*WORK REQUIRED*.
From the line with "Click the horizontal" through the line with "Given: Click the 机构资金必涨 indicator name", repeat the entries verbatim, both end lines included, and add nothing.

##############################

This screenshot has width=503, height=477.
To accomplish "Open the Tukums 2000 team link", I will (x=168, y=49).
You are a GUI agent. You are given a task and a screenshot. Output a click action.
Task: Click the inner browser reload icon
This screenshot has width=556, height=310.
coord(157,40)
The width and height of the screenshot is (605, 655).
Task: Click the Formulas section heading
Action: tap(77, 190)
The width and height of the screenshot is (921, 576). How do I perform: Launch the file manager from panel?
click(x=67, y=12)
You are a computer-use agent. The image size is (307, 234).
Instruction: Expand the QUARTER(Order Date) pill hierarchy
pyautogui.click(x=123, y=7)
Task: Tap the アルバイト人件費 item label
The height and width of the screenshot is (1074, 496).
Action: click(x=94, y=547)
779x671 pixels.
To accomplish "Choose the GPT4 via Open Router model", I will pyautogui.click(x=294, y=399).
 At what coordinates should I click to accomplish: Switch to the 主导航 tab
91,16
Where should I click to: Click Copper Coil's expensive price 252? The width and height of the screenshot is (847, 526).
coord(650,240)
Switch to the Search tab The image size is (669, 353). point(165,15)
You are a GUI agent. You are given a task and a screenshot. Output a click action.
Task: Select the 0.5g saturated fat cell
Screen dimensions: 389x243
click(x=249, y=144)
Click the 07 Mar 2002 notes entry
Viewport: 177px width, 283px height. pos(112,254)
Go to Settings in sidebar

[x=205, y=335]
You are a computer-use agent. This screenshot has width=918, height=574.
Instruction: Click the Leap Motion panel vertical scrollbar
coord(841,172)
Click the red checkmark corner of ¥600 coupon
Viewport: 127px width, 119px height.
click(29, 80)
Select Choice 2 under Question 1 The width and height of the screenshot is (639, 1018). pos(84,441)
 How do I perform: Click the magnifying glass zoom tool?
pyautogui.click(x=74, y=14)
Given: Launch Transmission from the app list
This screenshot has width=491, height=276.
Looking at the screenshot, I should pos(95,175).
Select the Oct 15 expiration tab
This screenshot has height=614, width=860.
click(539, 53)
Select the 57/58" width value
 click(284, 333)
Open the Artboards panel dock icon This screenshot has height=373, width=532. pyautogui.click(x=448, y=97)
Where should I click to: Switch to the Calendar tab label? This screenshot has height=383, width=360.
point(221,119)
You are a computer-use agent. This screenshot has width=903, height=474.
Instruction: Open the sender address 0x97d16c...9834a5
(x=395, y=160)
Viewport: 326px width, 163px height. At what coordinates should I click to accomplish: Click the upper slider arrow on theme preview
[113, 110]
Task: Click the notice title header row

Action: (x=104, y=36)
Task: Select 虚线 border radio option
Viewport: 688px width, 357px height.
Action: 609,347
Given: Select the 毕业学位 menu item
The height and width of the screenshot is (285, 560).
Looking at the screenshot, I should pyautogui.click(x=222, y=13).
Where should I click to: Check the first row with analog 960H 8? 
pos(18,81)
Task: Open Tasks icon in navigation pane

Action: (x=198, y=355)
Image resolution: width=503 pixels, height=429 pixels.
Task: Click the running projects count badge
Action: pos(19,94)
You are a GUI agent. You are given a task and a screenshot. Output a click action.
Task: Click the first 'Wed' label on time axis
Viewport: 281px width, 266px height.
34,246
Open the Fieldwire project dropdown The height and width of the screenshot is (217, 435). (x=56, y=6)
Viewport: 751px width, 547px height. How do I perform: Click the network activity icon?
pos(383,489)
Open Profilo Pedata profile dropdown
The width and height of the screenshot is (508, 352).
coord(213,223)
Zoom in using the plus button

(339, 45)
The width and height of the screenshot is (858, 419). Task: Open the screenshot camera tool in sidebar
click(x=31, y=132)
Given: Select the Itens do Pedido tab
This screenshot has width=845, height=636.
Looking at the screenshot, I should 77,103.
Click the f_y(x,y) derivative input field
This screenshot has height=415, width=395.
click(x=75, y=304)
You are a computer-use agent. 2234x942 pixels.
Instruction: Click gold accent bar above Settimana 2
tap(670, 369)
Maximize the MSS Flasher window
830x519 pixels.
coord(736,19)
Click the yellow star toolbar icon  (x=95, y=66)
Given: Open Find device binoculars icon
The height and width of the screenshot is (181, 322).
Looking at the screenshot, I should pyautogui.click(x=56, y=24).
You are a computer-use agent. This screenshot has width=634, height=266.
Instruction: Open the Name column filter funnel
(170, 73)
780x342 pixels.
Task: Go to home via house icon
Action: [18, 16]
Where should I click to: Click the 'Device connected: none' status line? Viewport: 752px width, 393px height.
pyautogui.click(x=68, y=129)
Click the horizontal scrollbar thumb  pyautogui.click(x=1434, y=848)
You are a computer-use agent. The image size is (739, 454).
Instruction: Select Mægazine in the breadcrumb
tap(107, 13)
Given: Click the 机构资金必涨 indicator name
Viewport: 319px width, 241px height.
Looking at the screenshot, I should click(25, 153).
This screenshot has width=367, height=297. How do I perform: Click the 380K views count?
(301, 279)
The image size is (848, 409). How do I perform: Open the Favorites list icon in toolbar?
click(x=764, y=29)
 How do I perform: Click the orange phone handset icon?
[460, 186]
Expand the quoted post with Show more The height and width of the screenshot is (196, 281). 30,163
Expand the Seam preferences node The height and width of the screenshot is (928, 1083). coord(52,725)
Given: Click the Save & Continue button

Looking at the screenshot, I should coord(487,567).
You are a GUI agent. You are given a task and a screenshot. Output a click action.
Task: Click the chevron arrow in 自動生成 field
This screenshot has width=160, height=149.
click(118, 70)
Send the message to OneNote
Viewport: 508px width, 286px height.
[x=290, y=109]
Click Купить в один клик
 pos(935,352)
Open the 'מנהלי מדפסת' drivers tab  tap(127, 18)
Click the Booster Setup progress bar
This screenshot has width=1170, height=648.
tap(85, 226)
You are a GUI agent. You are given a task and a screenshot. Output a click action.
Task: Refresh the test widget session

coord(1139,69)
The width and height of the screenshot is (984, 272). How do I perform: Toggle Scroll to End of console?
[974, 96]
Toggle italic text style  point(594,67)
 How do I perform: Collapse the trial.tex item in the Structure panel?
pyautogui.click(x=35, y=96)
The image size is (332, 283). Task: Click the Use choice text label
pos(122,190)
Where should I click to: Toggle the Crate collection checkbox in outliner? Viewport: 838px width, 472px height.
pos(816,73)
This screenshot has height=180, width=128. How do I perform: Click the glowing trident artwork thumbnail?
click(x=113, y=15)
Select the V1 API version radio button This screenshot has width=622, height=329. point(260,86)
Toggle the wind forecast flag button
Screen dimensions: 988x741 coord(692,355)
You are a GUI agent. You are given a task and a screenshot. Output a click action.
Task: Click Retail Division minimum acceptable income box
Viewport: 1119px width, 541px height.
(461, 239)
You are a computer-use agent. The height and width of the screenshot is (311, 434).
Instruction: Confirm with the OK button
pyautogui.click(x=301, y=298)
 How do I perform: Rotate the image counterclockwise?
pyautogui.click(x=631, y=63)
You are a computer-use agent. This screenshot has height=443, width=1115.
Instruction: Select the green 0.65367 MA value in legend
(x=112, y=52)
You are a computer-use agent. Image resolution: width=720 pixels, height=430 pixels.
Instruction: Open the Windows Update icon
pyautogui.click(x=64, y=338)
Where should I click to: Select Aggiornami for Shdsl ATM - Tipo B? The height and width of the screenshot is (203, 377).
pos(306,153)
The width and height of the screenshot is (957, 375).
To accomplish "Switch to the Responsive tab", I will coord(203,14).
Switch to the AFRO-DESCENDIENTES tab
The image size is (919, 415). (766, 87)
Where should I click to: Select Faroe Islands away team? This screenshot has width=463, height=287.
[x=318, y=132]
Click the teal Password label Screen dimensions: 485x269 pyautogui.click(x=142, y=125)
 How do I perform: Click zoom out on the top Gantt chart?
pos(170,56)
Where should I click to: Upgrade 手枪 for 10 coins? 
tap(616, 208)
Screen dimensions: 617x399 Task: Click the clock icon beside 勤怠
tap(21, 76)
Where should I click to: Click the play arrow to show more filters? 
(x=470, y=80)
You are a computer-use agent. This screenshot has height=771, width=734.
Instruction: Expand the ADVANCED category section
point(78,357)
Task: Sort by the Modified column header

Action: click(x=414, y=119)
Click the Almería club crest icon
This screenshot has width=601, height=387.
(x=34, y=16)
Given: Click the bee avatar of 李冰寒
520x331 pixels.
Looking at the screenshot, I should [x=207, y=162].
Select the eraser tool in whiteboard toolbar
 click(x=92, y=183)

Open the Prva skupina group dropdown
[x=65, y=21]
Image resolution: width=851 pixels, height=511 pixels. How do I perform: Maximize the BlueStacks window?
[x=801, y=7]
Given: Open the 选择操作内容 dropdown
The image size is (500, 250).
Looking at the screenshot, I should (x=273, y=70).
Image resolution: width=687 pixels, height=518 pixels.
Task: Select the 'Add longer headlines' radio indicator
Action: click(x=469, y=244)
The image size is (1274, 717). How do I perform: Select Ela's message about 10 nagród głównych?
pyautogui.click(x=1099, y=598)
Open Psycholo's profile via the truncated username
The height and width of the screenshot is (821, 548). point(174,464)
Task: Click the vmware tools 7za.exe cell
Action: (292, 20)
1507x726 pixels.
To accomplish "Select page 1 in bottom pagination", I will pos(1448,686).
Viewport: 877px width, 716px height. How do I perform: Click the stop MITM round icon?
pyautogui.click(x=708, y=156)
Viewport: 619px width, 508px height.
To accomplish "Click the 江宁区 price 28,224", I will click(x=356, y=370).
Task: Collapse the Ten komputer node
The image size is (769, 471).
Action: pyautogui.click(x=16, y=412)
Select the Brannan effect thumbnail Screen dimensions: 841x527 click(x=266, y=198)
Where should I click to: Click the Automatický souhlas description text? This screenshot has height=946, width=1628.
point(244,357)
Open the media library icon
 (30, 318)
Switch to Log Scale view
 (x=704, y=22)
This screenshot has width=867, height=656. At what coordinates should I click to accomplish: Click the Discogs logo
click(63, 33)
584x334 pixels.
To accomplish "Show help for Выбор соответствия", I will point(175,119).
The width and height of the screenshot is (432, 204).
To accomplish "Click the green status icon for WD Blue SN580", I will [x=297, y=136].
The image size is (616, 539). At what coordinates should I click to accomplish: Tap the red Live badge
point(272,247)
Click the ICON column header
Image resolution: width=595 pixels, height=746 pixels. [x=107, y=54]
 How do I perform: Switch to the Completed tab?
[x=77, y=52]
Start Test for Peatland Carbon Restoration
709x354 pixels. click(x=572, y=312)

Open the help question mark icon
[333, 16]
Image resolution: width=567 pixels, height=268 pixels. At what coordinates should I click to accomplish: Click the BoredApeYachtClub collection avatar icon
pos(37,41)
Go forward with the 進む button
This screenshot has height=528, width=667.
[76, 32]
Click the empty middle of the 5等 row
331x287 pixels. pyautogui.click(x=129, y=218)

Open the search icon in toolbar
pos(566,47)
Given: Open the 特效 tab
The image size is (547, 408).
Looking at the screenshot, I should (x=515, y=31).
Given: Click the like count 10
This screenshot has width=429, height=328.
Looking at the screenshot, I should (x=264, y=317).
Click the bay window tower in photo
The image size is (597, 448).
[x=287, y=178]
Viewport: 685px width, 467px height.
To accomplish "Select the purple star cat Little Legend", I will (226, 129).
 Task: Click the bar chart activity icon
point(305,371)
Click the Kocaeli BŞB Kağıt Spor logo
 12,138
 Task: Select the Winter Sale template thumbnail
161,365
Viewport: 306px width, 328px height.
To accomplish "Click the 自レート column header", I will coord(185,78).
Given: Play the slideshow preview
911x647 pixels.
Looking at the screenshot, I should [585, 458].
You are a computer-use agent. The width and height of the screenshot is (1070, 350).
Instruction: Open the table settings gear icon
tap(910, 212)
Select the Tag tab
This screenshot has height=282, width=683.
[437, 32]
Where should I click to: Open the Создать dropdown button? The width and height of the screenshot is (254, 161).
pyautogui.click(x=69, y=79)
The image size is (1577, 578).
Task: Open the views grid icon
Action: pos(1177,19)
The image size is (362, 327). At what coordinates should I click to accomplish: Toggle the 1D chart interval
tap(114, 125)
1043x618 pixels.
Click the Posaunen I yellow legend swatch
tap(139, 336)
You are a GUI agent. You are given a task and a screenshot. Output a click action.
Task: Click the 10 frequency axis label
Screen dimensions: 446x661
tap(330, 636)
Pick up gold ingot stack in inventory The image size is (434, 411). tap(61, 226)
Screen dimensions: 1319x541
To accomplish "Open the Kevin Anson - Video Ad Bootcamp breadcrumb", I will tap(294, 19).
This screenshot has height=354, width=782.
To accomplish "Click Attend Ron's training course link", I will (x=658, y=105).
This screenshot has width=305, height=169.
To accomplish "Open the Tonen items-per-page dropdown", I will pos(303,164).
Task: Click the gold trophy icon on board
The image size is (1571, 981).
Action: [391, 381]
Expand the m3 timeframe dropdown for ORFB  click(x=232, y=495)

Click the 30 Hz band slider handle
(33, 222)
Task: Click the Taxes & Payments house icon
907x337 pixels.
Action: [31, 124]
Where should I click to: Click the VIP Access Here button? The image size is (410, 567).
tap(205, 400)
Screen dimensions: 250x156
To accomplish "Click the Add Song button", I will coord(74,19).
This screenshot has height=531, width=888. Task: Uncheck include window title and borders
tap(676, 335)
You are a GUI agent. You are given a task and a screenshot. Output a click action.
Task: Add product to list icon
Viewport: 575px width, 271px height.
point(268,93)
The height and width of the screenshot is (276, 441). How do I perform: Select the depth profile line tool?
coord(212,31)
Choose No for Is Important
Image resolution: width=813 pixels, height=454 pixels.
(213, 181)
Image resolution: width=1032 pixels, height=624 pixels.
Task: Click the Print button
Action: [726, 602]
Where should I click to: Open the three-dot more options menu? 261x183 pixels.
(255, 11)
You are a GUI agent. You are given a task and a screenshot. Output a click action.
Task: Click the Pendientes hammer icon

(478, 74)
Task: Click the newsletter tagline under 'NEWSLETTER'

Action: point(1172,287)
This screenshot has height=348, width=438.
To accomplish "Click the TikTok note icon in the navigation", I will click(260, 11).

##############################

*ANSWER TO THE PROBLEM*.
Click the horizontal scrollbar thumb  pyautogui.click(x=1434, y=848)
You are a computer-use agent. The image size is (739, 454).
Instruction: Select Mægazine in the breadcrumb
tap(107, 13)
Given: Click the 机构资金必涨 indicator name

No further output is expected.